Oh No It Isn't! is a novel published in 1997 by Paul Cornell from the Virgin New Adventures featuring the fictional archaeologist Bernice Summerfield.

The New Adventures were a series of novels based on the long-running British science fiction television series Doctor Who, made by the BBC. They had originally been licensed Doctor Who stories, but in the wake of the return of Doctor Who to television screens with the 1996 movie, the BBC did not renew publisher Virgin Books' licence.

Virgin had for some time planned for a spin-off series based on the characters and settings created in the Doctor Who New Adventures. With the licence gone, they continued the monthly release schedule of the New Adventures, but switched to stories featuring the character of Bernice Summerfield (known as Benny), beginning with Oh No It Isn't!. The author, Paul Cornell, had originally created Benny as a companion for the Doctor. She appeared regularly in the Doctor Who New Adventures for a period, before ceasing travelling with the Doctor in another Cornell-penned work, Happy Endings. She was re-introduced as a regular character in the last Doctor Who New Adventure, The Dying Days, which led into Oh No It Isn't!.
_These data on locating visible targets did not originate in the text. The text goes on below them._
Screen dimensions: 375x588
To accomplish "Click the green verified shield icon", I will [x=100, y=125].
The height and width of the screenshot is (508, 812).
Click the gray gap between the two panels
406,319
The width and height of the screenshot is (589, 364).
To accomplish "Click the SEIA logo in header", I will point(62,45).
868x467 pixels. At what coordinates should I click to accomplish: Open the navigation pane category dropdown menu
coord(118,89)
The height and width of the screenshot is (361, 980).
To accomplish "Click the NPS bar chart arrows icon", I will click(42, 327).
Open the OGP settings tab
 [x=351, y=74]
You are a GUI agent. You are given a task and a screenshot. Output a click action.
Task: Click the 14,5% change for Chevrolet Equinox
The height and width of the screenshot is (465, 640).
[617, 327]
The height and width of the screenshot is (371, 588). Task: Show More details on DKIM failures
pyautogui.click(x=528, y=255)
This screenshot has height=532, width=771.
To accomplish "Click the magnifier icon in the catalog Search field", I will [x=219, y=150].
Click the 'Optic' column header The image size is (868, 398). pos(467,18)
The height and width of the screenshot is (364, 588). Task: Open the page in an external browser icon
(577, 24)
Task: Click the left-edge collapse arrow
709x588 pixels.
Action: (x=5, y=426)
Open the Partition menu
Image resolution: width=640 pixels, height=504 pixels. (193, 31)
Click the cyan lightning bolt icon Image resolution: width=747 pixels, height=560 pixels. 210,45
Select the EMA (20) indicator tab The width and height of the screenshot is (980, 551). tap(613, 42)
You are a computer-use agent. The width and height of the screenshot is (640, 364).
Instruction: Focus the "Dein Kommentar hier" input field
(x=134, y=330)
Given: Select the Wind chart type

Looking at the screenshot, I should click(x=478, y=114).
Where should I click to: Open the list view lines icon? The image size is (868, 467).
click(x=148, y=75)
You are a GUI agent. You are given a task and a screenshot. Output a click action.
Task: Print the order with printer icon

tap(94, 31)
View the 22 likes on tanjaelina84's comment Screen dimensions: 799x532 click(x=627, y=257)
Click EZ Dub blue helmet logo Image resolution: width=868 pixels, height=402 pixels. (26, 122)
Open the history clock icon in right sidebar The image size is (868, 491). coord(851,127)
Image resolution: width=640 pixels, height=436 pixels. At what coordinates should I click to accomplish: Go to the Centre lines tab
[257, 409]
Oh No It Isn't! also provided the initial set-up and background to the Benny-led New Adventures that followed, including re-introducing the Doctor's pet cat Wolsey (originally from Cornell's New Adventure Human Nature) and the artificial intelligence known as God (originally from the New Adventure The Also People). The book also introduces the alien race the Grels, who would re-appear in later Benny stories.

The novel title and content reference the traditions of pantomime, reflecting Cornell's interest in traditional conceptions and icons of Englishness.

Plot
Bernice Summerfield's investigation into the lost civilisation of Perfection takes a turn for the strange when her cat Wolsey turns into Puss in Boots…

Audio adaptation

In 1998, Oh No It Isn't! was adapted by Big Finish Productions into an audio drama starring Lisa Bowerman as Bernice. This was the debut release by Big Finish, who started with a series of Bernice Summerfield-led adaptations of New Adventure novels before later obtaining a licence to do original Doctor Who stories.

Cornell was asked to do the adaptation but was too busy, instead suggesting his then girlfriend Jacqueline Rayner could do it. Rayner went on to write all but one of Big Finish's New Adventure adaptations.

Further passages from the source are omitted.